BEGIN Records supplied
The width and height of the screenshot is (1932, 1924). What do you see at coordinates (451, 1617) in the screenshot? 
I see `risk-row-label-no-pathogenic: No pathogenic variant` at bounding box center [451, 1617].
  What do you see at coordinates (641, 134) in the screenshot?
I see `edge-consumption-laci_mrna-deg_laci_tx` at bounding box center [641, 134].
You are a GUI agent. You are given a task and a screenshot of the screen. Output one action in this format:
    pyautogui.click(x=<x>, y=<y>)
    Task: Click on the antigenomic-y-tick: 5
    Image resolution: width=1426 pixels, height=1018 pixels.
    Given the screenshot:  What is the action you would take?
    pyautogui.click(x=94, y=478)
END Records supplied
_What the task asks_
All of the records need to be returned exactly as they are.

_Response area_
The width and height of the screenshot is (1932, 1924). What do you see at coordinates (451, 1617) in the screenshot? 
I see `risk-row-label-no-pathogenic: No pathogenic variant` at bounding box center [451, 1617].
  What do you see at coordinates (641, 134) in the screenshot?
I see `edge-consumption-laci_mrna-deg_laci_tx` at bounding box center [641, 134].
You are a GUI agent. You are given a task and a screenshot of the screen. Output one action in this format:
    pyautogui.click(x=<x>, y=<y>)
    Task: Click on the antigenomic-y-tick: 5
    Image resolution: width=1426 pixels, height=1018 pixels.
    Given the screenshot:  What is the action you would take?
    pyautogui.click(x=94, y=478)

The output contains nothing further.